# EXERCISE PROMPT
Your response needs to be the data below, retyped exactly.

(Stored items)
────────

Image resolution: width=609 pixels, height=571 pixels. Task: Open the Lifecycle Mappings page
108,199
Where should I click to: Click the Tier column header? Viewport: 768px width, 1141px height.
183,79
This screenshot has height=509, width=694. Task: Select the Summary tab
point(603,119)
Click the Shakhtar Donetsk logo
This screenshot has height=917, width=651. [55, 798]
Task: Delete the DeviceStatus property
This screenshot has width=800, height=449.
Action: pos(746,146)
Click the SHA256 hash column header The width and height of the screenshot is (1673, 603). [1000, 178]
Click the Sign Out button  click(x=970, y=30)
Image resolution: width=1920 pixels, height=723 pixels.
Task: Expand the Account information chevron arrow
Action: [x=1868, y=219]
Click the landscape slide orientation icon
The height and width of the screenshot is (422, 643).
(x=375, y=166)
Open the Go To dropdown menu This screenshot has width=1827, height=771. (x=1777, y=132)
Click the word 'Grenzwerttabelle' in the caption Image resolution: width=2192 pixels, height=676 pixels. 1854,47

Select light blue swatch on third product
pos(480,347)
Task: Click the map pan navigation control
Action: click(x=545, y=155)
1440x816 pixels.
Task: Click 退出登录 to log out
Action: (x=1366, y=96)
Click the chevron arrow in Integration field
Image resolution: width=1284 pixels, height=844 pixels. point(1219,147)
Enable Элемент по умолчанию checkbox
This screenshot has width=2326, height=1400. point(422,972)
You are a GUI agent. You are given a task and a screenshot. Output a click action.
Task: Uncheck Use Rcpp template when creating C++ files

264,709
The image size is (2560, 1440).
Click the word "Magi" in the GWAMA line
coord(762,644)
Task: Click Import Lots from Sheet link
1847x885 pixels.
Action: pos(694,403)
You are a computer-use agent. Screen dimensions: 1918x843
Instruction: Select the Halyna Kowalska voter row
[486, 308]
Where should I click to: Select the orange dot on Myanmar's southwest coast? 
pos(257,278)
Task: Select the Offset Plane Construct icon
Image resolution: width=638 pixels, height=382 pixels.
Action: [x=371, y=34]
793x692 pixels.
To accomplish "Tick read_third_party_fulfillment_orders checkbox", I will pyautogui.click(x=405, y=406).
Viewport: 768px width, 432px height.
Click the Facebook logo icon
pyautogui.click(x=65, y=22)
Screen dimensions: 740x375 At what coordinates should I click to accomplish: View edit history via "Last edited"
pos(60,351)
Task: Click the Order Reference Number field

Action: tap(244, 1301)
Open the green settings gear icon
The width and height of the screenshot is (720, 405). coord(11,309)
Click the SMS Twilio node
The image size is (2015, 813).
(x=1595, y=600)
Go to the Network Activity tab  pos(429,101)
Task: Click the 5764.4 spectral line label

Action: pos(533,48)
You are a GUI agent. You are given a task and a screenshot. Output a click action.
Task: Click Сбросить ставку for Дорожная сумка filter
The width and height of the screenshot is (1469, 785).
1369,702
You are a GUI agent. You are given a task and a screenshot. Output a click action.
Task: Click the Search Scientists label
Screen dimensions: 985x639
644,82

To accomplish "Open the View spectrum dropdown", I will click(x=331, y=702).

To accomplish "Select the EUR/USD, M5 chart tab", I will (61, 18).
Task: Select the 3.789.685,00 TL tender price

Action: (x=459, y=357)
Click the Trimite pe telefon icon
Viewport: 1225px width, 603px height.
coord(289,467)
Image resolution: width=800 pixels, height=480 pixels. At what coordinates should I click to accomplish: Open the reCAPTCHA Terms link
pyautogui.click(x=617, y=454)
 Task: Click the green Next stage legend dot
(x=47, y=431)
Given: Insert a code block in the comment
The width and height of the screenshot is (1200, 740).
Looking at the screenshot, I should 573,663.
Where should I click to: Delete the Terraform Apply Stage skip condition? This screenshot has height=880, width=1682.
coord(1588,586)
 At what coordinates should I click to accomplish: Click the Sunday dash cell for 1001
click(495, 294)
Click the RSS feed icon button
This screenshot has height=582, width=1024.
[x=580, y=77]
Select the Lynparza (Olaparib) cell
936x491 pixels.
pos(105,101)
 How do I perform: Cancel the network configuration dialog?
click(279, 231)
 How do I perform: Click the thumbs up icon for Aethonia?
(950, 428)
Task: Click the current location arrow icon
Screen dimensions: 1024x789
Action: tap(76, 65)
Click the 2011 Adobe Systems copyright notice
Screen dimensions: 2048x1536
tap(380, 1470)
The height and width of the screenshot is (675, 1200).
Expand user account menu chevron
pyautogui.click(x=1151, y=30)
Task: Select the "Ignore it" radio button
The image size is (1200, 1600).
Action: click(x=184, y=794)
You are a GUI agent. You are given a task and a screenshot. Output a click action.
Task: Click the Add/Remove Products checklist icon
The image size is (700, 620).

────────

# RESPONSE BELOW
Image resolution: width=609 pixels, height=571 pixels. Task: Open the Lifecycle Mappings page
108,199
Where should I click to: Click the Tier column header? Viewport: 768px width, 1141px height.
183,79
This screenshot has height=509, width=694. Task: Select the Summary tab
point(603,119)
Click the Shakhtar Donetsk logo
This screenshot has height=917, width=651. [55, 798]
Task: Delete the DeviceStatus property
This screenshot has width=800, height=449.
Action: pos(746,146)
Click the SHA256 hash column header The width and height of the screenshot is (1673, 603). [1000, 178]
Click the Sign Out button  click(x=970, y=30)
Image resolution: width=1920 pixels, height=723 pixels.
Task: Expand the Account information chevron arrow
Action: [x=1868, y=219]
Click the landscape slide orientation icon
The height and width of the screenshot is (422, 643).
(x=375, y=166)
Open the Go To dropdown menu This screenshot has width=1827, height=771. (x=1777, y=132)
Click the word 'Grenzwerttabelle' in the caption Image resolution: width=2192 pixels, height=676 pixels. 1854,47

Select light blue swatch on third product
pos(480,347)
Task: Click the map pan navigation control
Action: click(x=545, y=155)
1440x816 pixels.
Task: Click 退出登录 to log out
Action: (x=1366, y=96)
Click the chevron arrow in Integration field
Image resolution: width=1284 pixels, height=844 pixels. point(1219,147)
Enable Элемент по умолчанию checkbox
This screenshot has width=2326, height=1400. point(422,972)
You are a GUI agent. You are given a task and a screenshot. Output a click action.
Task: Uncheck Use Rcpp template when creating C++ files

264,709
The image size is (2560, 1440).
Click the word "Magi" in the GWAMA line
coord(762,644)
Task: Click Import Lots from Sheet link
1847x885 pixels.
Action: pos(694,403)
You are a computer-use agent. Screen dimensions: 1918x843
Instruction: Select the Halyna Kowalska voter row
[486, 308]
Where should I click to: Select the orange dot on Myanmar's southwest coast? 
pos(257,278)
Task: Select the Offset Plane Construct icon
Image resolution: width=638 pixels, height=382 pixels.
Action: [x=371, y=34]
793x692 pixels.
To accomplish "Tick read_third_party_fulfillment_orders checkbox", I will pyautogui.click(x=405, y=406).
Viewport: 768px width, 432px height.
Click the Facebook logo icon
pyautogui.click(x=65, y=22)
Screen dimensions: 740x375 At what coordinates should I click to accomplish: View edit history via "Last edited"
pos(60,351)
Task: Click the Order Reference Number field

Action: tap(244, 1301)
Open the green settings gear icon
The width and height of the screenshot is (720, 405). coord(11,309)
Click the SMS Twilio node
The image size is (2015, 813).
(x=1595, y=600)
Go to the Network Activity tab  pos(429,101)
Task: Click the 5764.4 spectral line label

Action: pos(533,48)
You are a GUI agent. You are given a task and a screenshot. Output a click action.
Task: Click Сбросить ставку for Дорожная сумка filter
The width and height of the screenshot is (1469, 785).
1369,702
You are a GUI agent. You are given a task and a screenshot. Output a click action.
Task: Click the Search Scientists label
Screen dimensions: 985x639
644,82

To accomplish "Open the View spectrum dropdown", I will click(x=331, y=702).

To accomplish "Select the EUR/USD, M5 chart tab", I will (61, 18).
Task: Select the 3.789.685,00 TL tender price

Action: (x=459, y=357)
Click the Trimite pe telefon icon
Viewport: 1225px width, 603px height.
coord(289,467)
Image resolution: width=800 pixels, height=480 pixels. At what coordinates should I click to accomplish: Open the reCAPTCHA Terms link
pyautogui.click(x=617, y=454)
 Task: Click the green Next stage legend dot
(x=47, y=431)
Given: Insert a code block in the comment
The width and height of the screenshot is (1200, 740).
Looking at the screenshot, I should 573,663.
Where should I click to: Delete the Terraform Apply Stage skip condition? This screenshot has height=880, width=1682.
coord(1588,586)
 At what coordinates should I click to accomplish: Click the Sunday dash cell for 1001
click(495, 294)
Click the RSS feed icon button
This screenshot has height=582, width=1024.
[x=580, y=77]
Select the Lynparza (Olaparib) cell
936x491 pixels.
pos(105,101)
 How do I perform: Cancel the network configuration dialog?
click(279, 231)
 How do I perform: Click the thumbs up icon for Aethonia?
(950, 428)
Task: Click the current location arrow icon
Screen dimensions: 1024x789
Action: tap(76, 65)
Click the 2011 Adobe Systems copyright notice
Screen dimensions: 2048x1536
tap(380, 1470)
The height and width of the screenshot is (675, 1200).
Expand user account menu chevron
pyautogui.click(x=1151, y=30)
Task: Select the "Ignore it" radio button
The image size is (1200, 1600).
Action: click(x=184, y=794)
You are a GUI agent. You are given a task and a screenshot. Output a click action.
Task: Click the Add/Remove Products checklist icon
The image size is (700, 620).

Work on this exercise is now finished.